Islands in rivers are generally formed in two ways:
"by accretions produced by the deposit at a particular place of the soil and sand constantly floating in it, and by the river cutting a new channel through the mainland on one or the other of its shores." Missouri v. Kentucky, 11 Wall. (78 U.S.) 395, 407, 20 L.Ed. 116 (1870).
If the island is formed in the second way, by avulsion, the common law is well settled that, if the boundary between two states (or private property owners) is the river, the boundary remains the old channel and the island would belong to the owner of the mainland to which it was previously attached. Nebraska v. Iowa, 143 U.S. 359, 12 S.Ct. 396, 36 L.Ed. 186 (1892); Missouri v. Nebraska, 196 U.S. 23, 25 S.Ct. 155, 49 L.Ed. 372 (1904); Missouri v. Kentucky, supra.
If the island is formed by gradual deposits in midstream, it is equally well settled under the common law that the island belongs to the owner of the river bed in the place where the island arose.
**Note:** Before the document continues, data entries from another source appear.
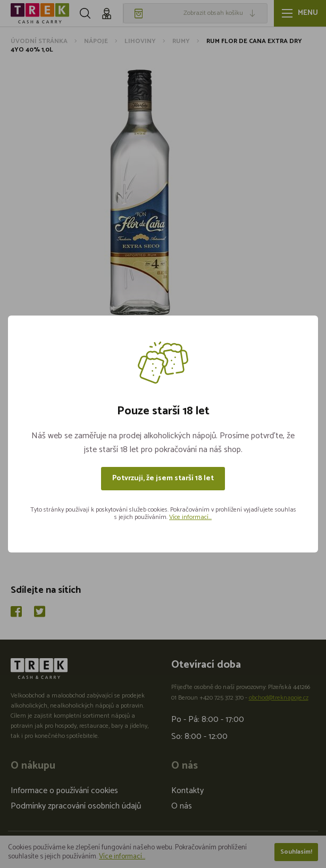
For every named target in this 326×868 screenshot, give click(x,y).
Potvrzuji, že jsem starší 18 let (163, 478)
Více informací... (190, 517)
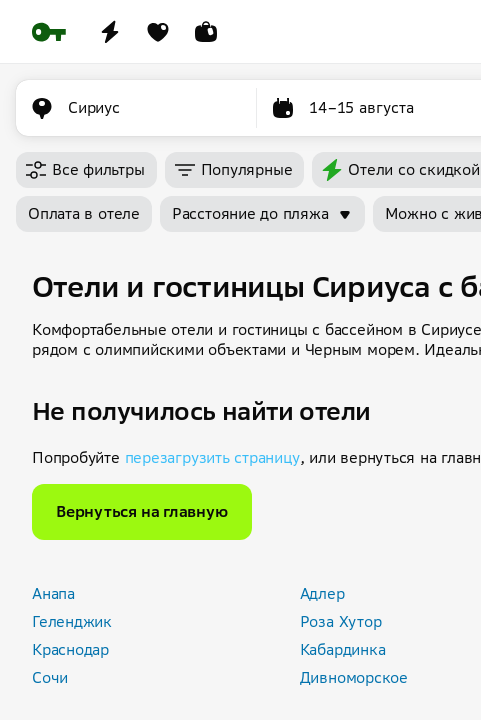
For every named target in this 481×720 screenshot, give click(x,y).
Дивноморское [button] (354, 677)
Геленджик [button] (72, 621)
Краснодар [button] (70, 649)
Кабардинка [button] (343, 649)
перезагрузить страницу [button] (212, 457)
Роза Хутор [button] (341, 621)
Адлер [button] (322, 593)
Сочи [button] (50, 677)
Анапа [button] (53, 593)
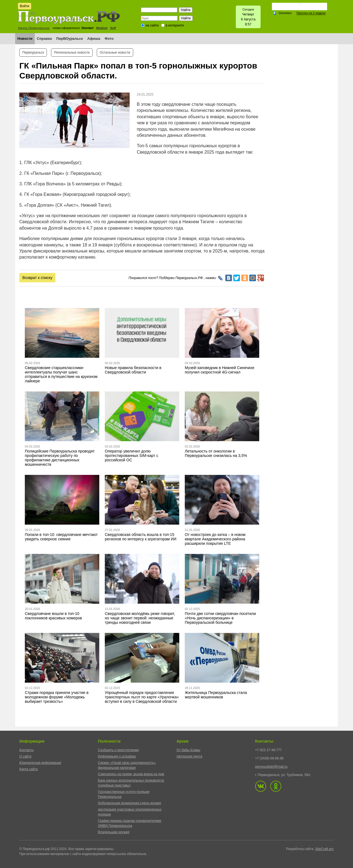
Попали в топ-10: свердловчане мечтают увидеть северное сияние (61, 537)
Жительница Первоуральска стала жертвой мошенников (216, 695)
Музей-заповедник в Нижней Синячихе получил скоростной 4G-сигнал (219, 370)
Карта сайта (28, 769)
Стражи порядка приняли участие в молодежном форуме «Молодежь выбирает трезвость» (57, 697)
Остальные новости (115, 53)
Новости (25, 38)
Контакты (26, 750)
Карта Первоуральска (34, 28)
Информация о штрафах (117, 756)
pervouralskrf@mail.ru (271, 767)
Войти (25, 6)
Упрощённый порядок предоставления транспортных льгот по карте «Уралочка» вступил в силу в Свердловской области (142, 697)
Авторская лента (189, 756)
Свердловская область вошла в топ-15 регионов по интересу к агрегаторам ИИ (140, 537)
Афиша (94, 38)
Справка (44, 38)
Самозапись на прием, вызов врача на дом (131, 774)
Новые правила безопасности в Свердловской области (133, 370)
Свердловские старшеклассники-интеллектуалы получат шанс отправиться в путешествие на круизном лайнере (61, 374)
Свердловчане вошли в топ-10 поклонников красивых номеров (53, 616)
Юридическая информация (40, 763)
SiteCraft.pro (324, 849)
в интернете (175, 25)
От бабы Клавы (188, 750)
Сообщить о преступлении (118, 750)
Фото (109, 38)
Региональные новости (72, 53)
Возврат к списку (37, 278)
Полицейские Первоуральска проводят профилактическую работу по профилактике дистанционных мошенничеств (60, 458)
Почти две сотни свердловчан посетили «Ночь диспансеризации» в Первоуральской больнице (220, 618)
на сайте (152, 25)
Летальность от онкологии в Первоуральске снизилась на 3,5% (216, 453)
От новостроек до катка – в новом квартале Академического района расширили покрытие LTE (215, 539)
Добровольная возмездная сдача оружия (130, 803)
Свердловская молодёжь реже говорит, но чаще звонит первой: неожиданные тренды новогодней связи (140, 618)
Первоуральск (33, 53)
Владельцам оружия (113, 832)
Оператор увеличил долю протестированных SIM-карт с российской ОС (131, 456)
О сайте (25, 756)
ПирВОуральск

If the river is the boundary between two states the island would belong to the state on whose side of the middle of the main channel it was formed. St. Louis v. Rutz, 138 U.S. 226, 11 S.Ct. 337, 34 L.Ed. 941 (1891); Jones v. Soulard, 24 How. (65 U.S.) 41, 16 L.Ed. 604 (1860); 5A Thompson on Real Property Sec. 2564 at 620 (1957 ed.).
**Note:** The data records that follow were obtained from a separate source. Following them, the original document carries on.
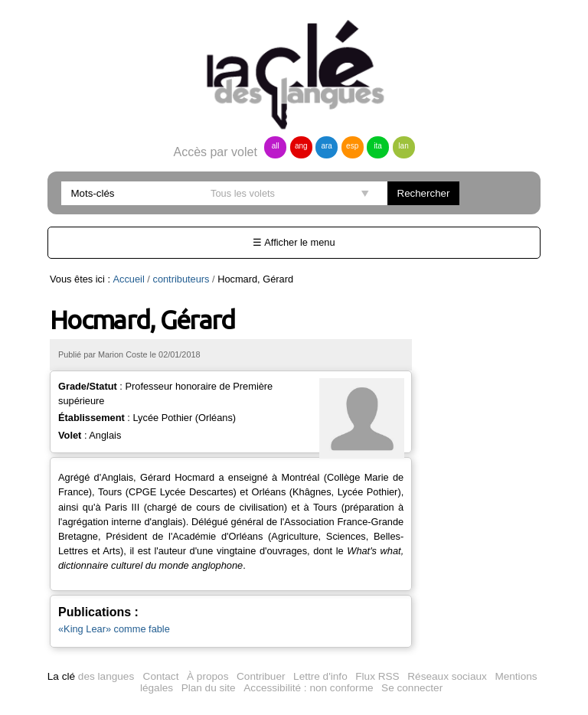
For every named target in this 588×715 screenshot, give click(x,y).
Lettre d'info (320, 676)
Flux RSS (377, 676)
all (276, 145)
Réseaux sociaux (447, 676)
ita (377, 145)
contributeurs (181, 279)
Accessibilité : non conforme (308, 687)
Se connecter (412, 687)
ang (301, 145)
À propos (207, 676)
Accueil (129, 279)
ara (326, 145)
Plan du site (208, 687)
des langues (90, 676)
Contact (161, 676)
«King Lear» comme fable (114, 628)
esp (352, 145)
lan (403, 145)
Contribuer (260, 676)
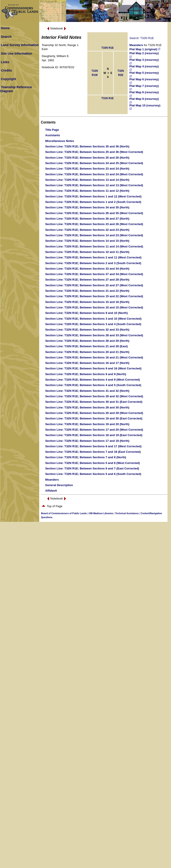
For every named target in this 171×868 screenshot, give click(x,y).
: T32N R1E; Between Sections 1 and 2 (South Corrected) (93, 202)
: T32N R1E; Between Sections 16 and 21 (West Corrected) (94, 358)
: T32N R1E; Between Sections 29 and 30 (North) (87, 407)
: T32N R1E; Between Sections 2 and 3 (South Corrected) (93, 263)
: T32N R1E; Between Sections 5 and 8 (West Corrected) (92, 463)
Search (6, 37)
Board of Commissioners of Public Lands (64, 513)
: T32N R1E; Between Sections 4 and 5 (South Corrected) (93, 385)
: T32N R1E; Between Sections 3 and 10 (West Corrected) (93, 318)
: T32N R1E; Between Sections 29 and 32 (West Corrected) (94, 396)
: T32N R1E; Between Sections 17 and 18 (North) (87, 441)
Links (5, 62)
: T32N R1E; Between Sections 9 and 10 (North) (86, 313)
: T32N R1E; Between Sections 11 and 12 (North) (87, 191)
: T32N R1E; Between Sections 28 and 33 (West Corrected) (94, 335)
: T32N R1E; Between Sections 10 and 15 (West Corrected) (94, 307)
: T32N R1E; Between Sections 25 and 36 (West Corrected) (94, 152)
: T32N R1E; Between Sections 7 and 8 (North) (86, 457)
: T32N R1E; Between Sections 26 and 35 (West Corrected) (94, 213)
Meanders (136, 45)
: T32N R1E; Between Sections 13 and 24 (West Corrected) (94, 174)
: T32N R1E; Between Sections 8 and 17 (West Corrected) (93, 446)
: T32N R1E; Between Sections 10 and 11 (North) (87, 252)
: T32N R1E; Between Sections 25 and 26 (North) (87, 158)
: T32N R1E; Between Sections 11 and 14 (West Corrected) (94, 246)
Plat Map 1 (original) (145, 49)
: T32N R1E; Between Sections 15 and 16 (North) (87, 302)
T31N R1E (107, 98)
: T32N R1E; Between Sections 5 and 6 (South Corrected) (93, 474)
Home (5, 28)
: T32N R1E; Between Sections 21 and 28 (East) (86, 346)
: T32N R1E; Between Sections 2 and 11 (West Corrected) (93, 257)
Were after-formed islands to bring the widest channel test into play both of the above common law results would be altered. If a new island were formed by avulsion and the new channel were wider than the old one (as it generally would be) then, by application of the statutory boundary definition including the after-formed island, the new land would suddenly be part of the state which owned the opposite bank of the old channel.
Likewise, if a new island were formed by deposits in the river bed (as Sand Island evidently was), the boundary would be the wider channel on either side of the island, irrespective of where, in relation to the middle of the main channel, the island was formed. Moreover, if the island continued to grow on both sides by accretion, the boundary could well shift back and forth as first one channel and then the other momentarily became the "widest channel"!
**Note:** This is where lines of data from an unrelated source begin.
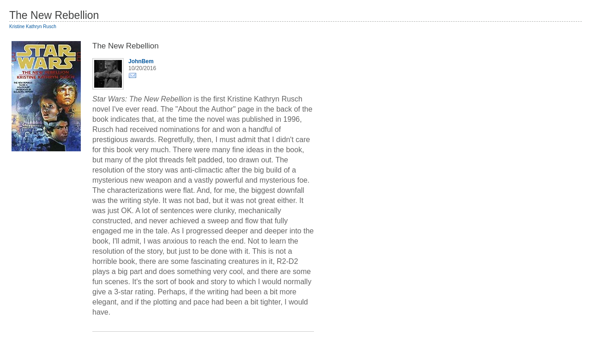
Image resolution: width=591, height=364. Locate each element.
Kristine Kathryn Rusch (33, 26)
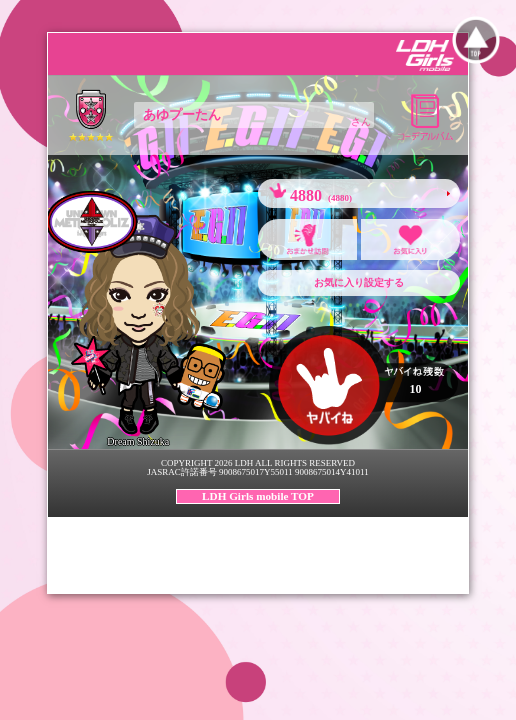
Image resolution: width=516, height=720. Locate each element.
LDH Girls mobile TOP (258, 496)
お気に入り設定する (359, 282)
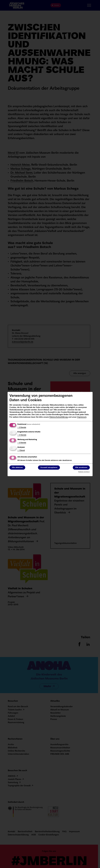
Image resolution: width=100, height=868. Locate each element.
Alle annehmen (81, 467)
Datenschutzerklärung (59, 417)
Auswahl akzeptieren (49, 467)
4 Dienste (22, 435)
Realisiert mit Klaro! (84, 472)
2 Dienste (22, 428)
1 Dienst (21, 451)
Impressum (82, 417)
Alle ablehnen (17, 467)
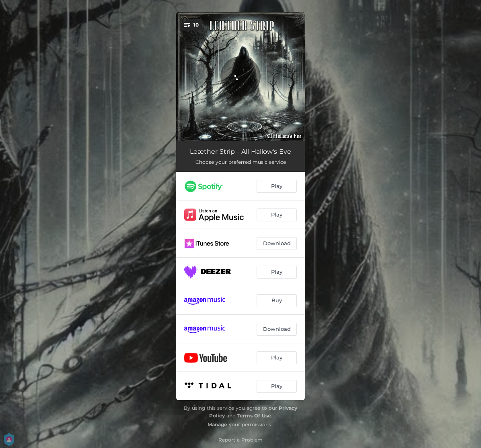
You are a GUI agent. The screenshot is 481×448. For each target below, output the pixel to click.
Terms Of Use (254, 415)
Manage (217, 424)
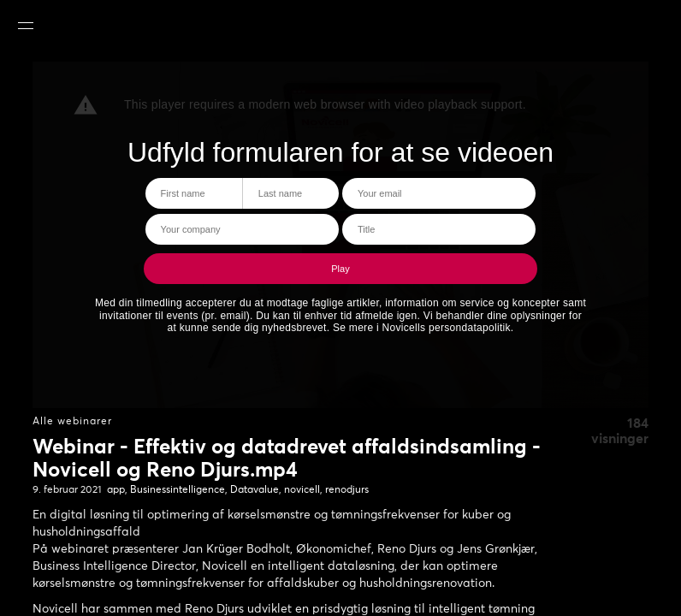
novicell (302, 490)
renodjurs (346, 490)
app (115, 490)
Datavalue (254, 490)
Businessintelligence (177, 490)
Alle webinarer (72, 422)
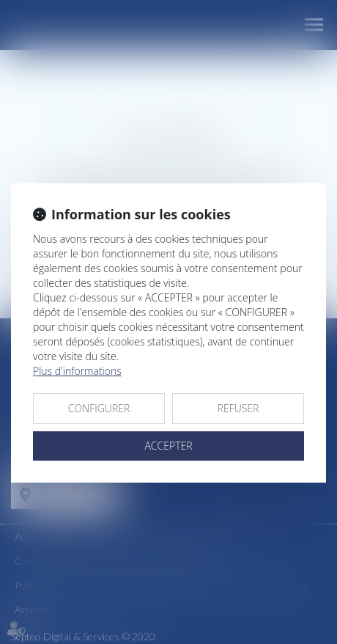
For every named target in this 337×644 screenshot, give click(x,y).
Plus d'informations (77, 370)
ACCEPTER (168, 445)
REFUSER (238, 408)
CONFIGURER (99, 408)
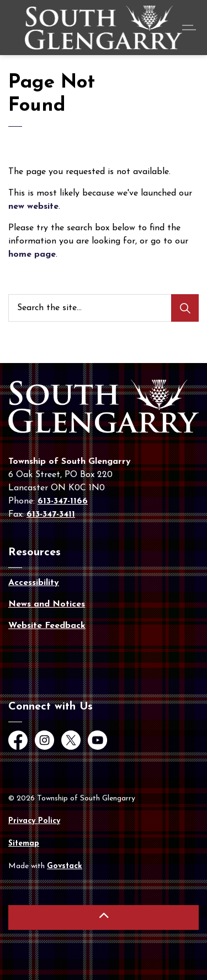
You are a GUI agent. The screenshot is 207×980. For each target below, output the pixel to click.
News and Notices (46, 604)
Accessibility (34, 583)
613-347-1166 (62, 501)
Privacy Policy (34, 821)
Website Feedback (47, 626)
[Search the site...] (103, 308)
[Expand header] (190, 28)
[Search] (185, 308)
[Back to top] (103, 917)
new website (33, 207)
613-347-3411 (51, 515)
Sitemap (24, 843)
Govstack (65, 866)
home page (32, 255)
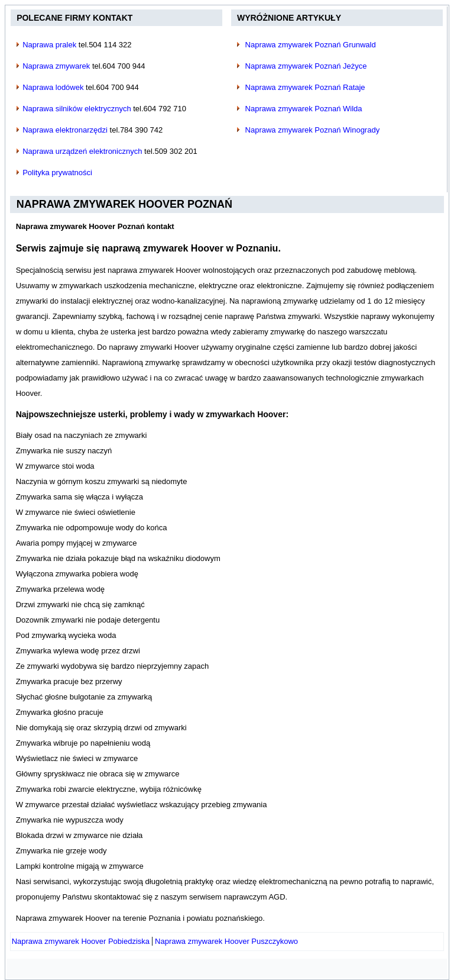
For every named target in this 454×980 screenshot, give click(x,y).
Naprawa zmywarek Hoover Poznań (124, 204)
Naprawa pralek (49, 44)
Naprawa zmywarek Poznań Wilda (304, 108)
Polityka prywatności (57, 172)
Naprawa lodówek (53, 87)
We perceive no good reason for concluding that Congress intended by the Oregon Admission Act to achieve results so far removed from what had theretofore been settled law. Consequently, we hold that islands such as Sand Island, formed subsequently to 1859, are not to be considered in determining the Oregon boundary prior to the 1958 compact. The boundary remains what it was in 1859, the varying center of the main channel subject to such modifications as have been made by compact, which, as against defendants, cannot be made retroactive as to their property interests.
While one could well infer from the evidence presented that the main channel has always been south of Sand Island, the trial court made no finding on this point. Because the case was apparently tried by the parties on the wrong theory we think the best resolution is for this court to order a new trial so that new evidence can be taken and new findings made.
Reversed and a new trial ordered.
When Washington was admitted to the Union in 1889 the same language (with one minor modification not relevant here) was used to define its boundary along the Columbia River, 25 Stat. 676. In any event the language of the Washington Admission Act cannot affect Oregon's rights for
"[t]he northern boundary of the state of Oregon was established prior to that of the state of Washington, and it is not within the power of the national government to change that boundary without the consent of Oregon." Washington v. Oregon, 211 U.S. 127, 130-131, 29 S.Ct. 47, 53 L.Ed. 118 (1908).